**PASSAGE GIVEN**:
The goal of this project is to create a minecraft bot that is able to traverse a simple obstacle course, moving towards given checkpoints and a final end goal. It aims to train the bot to learn when to move and when to jump using continuous movement to avoid pits, jump over blocks and avoid deadly obstacles such as lava.
At the point of this report, the bot uses a DQN algorithm to map out the positive and negative values associated with certain actions. We use an action dictionary made of 7 different actions indexed 0-6 which include simple actions like moving forward, turning and jumping. The path is made of a stone block representing the start, a main path made of diamond blocks, a gold block representing the checkpoint, and an emerald block which is the final goal.
The main obstacles used in this approach are raised blocks, which would force the bot to jump over them to continue, as well as the remainder of the world’s blocks being lava. Initially, the remainder of the world was made of grass, but for the sake of restricting the bot to the path and stopping it from meandering elsewhere, as well as to simplify learning by giving negative consequences to leaving the path, we replaced the grass blocks with lava. This allows us more control over negative consequences as well as creates a new obstacle for added complexity going forward.
Overall, the bot will be evaluated based on two main aspects: the success of reaching the destination while jumping over obstacles, and the amount of obstacles being avoided. At the point of this report, we will evaluate the bot mostly by the former goal.

**PROVIDED MATERIAL**:
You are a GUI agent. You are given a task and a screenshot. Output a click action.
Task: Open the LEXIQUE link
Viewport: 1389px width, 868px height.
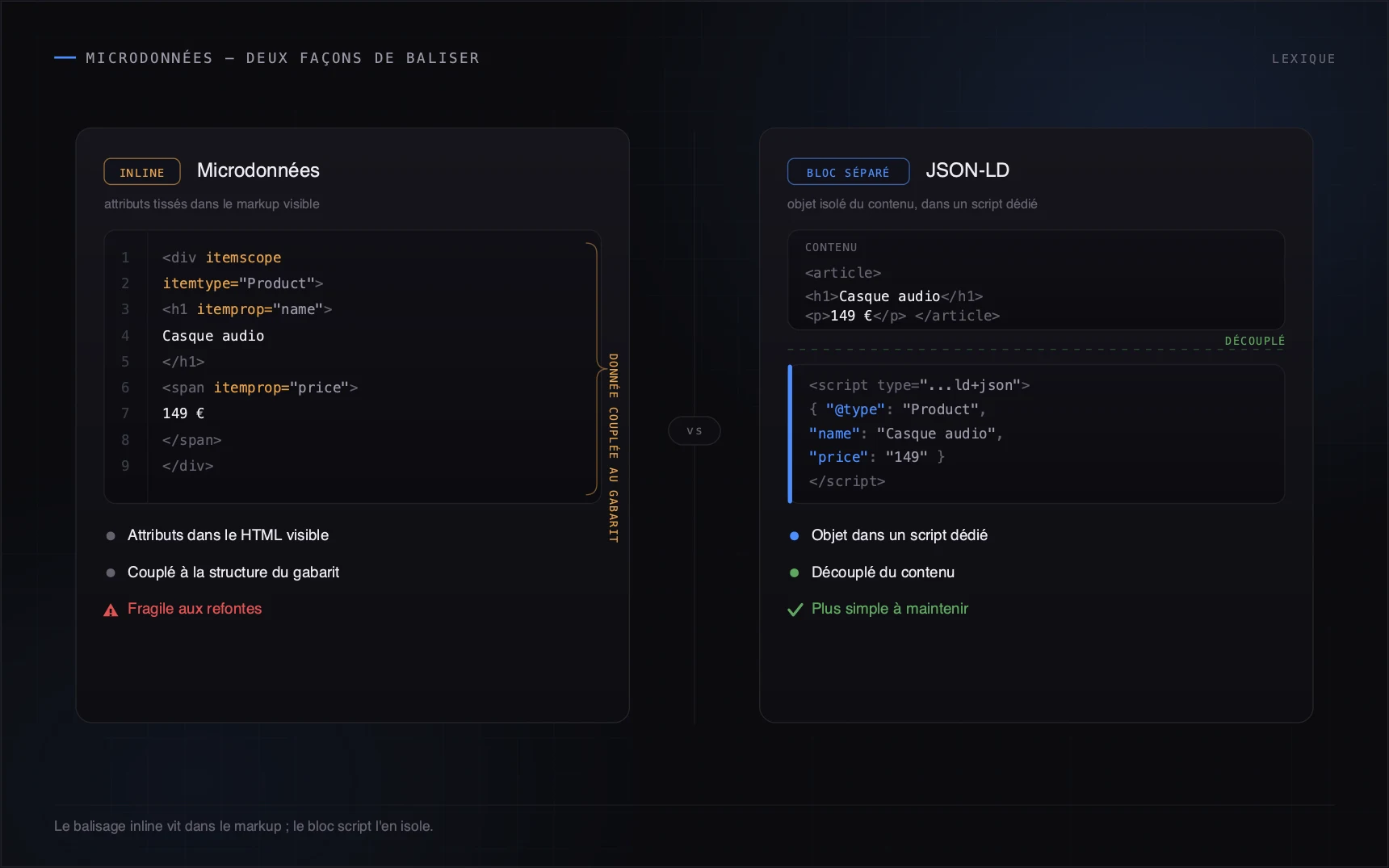(1303, 59)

**REQUIREMENTS**: Copy the portion of the Minecraft bot report above from "The goal of" up to and including "the final goal.".

**RESULT OF THIS EXERCISE**:
The goal of this project is to create a minecraft bot that is able to traverse a simple obstacle course, moving towards given checkpoints and a final end goal. It aims to train the bot to learn when to move and when to jump using continuous movement to avoid pits, jump over blocks and avoid deadly obstacles such as lava.
At the point of this report, the bot uses a DQN algorithm to map out the positive and negative values associated with certain actions. We use an action dictionary made of 7 different actions indexed 0-6 which include simple actions like moving forward, turning and jumping. The path is made of a stone block representing the start, a main path made of diamond blocks, a gold block representing the checkpoint, and an emerald block which is the final goal.